Last month I stuck my toes in the sand. Florida beach sand. I dug them in both the Gulf of Mexico and the Atlantic. Just me, two friends and Florida sunshine.
The lyrics for Zac Brown's song, "Toes" comes to mind when I'm at the beach. Really...sing it with me- I got my toes in water, ass in the sand, not a worry in the world, a cold beer in my hand. Life is good today. Life is good today. Well, I may have had my toes in the water, my a*# in the sand and although there wasn't a cold beer in my hand, life was certainly good. It was an epic trip.
My friends and I spent hours combing the beaches for shark's teeth and shells. Girlfriend Yvonne is a virtual shark tooth "whisperer" if you will. She spots them so quickly and differentiates between mere black grains of sand to pick out the gray/black sheen of a tooth. It's a skill I do not possess.
Me, my quest is different. I search and collect perfect seashells...and I quickly discard the broken ones, the ones with perceived deformities, even the ones whose color does not impress me enough. I will pick up a shell, turn it over but toss it if there is a hole on its underside. Over and over I repeat this process. And yet, God has littered beaches with millions of tiny shards of light and beauty for me to witness. His majesty is on display in every minute fragment of sand, silica, glass, stone and shell. With foot or hand I reject more than I keep, ignoring the lesser in order to find perfection.
Again in my life, I find this never ending search for perfection. It seems to overtake me in the strangest of times and places. On a beach, my favorite place in the whole world. Never quite satisfied even in a seashell? How does this happen I wonder?
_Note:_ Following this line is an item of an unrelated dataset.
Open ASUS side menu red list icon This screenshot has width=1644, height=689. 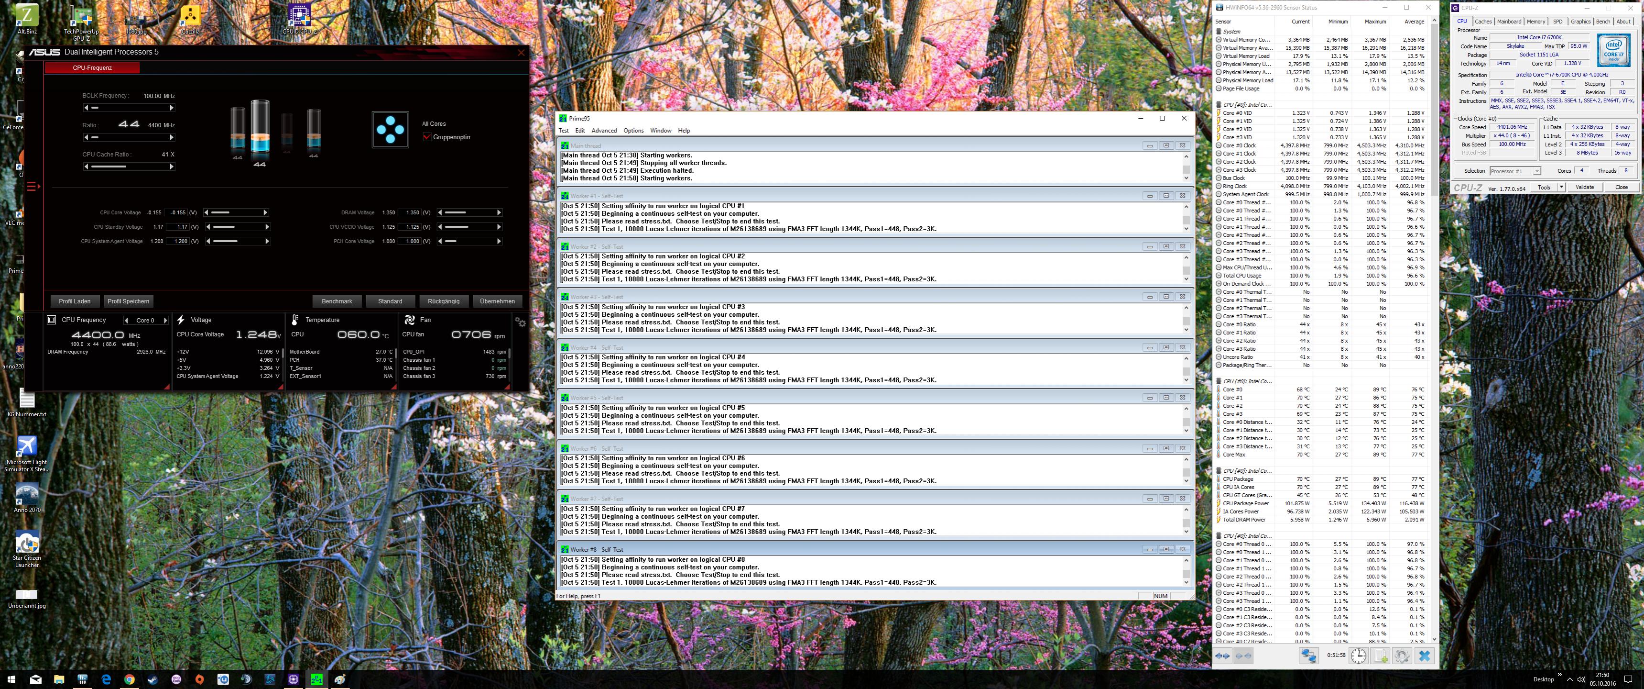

That I am walking on the beach, talking to God, his beauty surrounds me, overwhelms me in the lapping of the waves, the sunlight on my face, my toes in sand!! I am rejecting part of His beauty. Am I saying, "Just show me the perfect shells so that I can take them home with me to put them on display?" I value these shells to fill my pretty, decorative bowl. Ouch. I didn't want to take home shards of shells, but the lesson was there for me to learn.
What if God sees me or you as
the not so quite perfect specimen and rejects us flat out, based on our appearance or performance? What chance would we have to experience his love? I think this day spent on the beach was to remind me that God loves me & his creation in spite of brokenness. I think he specifically chooses us in our broken state and does not reject us no matter how flawed we are.
My friend Robin reminded me that God requires brokenness. He loves you and me as broken, flawed people and uses us for his purposes. He requires a broken and contrite heart. Really, we're all just shards of a shell that will never be perfect this side of eternity. We are shards.
So do we search for perfection because we know we are so flawed? He is the only perfection we will ever find. The broken/flawed shells I brought home are a better representation of us and our humanity. It seems the Lord requires brokenness in exchange for beauty. If we only give Him the shards of our lives, He in turn gives us something beautiful...the only true beauty we will ever know.